Jean-Marc Valin
2006-Jan-06 02:08 UTC
[Speex-dev] Re: sigsegv in _mm_load_ups (linux/gcc 3.x)
> I've seen the exact same in my version (mingw on win32), and the problem > was that the stack was misaligned when entering the function, so the temp > registers weren't at 16-byte boundries.That's a possibility. It's easy to check by printing the address of the variables. I know that gcc 3.3 had some alignment issues with _m128 that were supposed to be fixed in version 3.4 and above. Jean-Marc
Thorvald Natvig
2006-Jan-06 03:18 UTC
[Speex-dev] Re: sigsegv in _mm_load_ups (linux/gcc 3.x)

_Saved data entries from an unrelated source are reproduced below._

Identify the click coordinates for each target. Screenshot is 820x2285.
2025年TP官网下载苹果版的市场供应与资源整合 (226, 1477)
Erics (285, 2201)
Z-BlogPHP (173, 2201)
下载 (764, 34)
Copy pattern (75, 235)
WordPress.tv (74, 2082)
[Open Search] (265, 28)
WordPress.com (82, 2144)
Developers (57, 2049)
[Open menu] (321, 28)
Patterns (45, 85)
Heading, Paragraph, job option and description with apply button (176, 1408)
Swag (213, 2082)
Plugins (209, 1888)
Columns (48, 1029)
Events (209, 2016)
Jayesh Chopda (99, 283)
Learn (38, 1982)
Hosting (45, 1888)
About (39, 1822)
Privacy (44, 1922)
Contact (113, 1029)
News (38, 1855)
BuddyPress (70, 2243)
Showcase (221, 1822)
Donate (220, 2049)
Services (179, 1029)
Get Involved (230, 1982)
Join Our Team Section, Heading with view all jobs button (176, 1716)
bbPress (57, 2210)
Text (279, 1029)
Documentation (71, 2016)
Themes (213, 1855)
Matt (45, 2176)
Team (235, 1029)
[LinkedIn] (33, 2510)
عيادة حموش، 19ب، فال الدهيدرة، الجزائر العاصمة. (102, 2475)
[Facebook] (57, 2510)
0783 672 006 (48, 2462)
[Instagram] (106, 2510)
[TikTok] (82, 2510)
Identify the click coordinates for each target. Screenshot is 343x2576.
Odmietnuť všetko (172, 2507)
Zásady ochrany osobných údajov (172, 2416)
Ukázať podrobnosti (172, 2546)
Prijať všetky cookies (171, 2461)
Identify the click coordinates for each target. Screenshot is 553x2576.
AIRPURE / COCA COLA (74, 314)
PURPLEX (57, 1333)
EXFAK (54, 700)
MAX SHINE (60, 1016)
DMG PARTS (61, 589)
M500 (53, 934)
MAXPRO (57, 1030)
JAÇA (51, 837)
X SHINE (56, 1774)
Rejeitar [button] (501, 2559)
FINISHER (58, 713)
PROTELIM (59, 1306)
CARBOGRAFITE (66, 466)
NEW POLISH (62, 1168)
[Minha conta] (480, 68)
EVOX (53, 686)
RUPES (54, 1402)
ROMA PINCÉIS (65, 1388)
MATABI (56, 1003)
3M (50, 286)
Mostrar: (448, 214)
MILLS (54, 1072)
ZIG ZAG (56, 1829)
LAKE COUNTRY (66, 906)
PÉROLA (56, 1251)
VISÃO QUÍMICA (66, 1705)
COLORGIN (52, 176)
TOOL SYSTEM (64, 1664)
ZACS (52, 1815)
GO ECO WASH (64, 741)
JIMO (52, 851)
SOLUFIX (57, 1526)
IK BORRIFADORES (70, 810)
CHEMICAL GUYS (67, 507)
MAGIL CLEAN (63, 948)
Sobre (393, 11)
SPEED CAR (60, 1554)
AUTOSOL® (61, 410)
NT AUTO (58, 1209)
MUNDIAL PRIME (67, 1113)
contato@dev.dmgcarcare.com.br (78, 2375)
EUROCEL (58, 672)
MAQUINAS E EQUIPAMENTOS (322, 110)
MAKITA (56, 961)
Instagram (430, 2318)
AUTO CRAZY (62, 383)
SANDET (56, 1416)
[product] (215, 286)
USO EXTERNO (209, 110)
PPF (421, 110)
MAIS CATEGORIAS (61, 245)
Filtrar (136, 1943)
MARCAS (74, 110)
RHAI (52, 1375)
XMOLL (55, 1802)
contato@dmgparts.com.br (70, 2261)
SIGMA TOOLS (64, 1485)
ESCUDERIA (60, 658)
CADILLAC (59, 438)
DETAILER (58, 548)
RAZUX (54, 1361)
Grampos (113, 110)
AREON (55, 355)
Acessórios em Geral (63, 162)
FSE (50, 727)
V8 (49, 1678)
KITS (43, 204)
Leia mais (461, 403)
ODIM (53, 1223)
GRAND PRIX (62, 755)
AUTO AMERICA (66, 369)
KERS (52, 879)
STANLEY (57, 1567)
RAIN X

>> I've seen the exact same in my version (mingw on win32), and the problem >> was that the stack was misaligned when entering the function, so the temp >> registers weren't at 16-byte boundries. > > That's a possibility. It's easy to check by printing the address of the > variables. I know that gcc 3.3 had some alignment issues with _m128 that > were supposed to be fixed in version 3.4 and above.I just checked it in the debugger, and this was with gcc 3.4.4 (mingw)... And the addresses were not properly aligned :( From a bit of googling, this seems to be a thread problem, as the gcc just maintains 16-byte alignment of the stack -- if the start function of the thread had misaligned stack, the misalignment will be kept throughout the execution.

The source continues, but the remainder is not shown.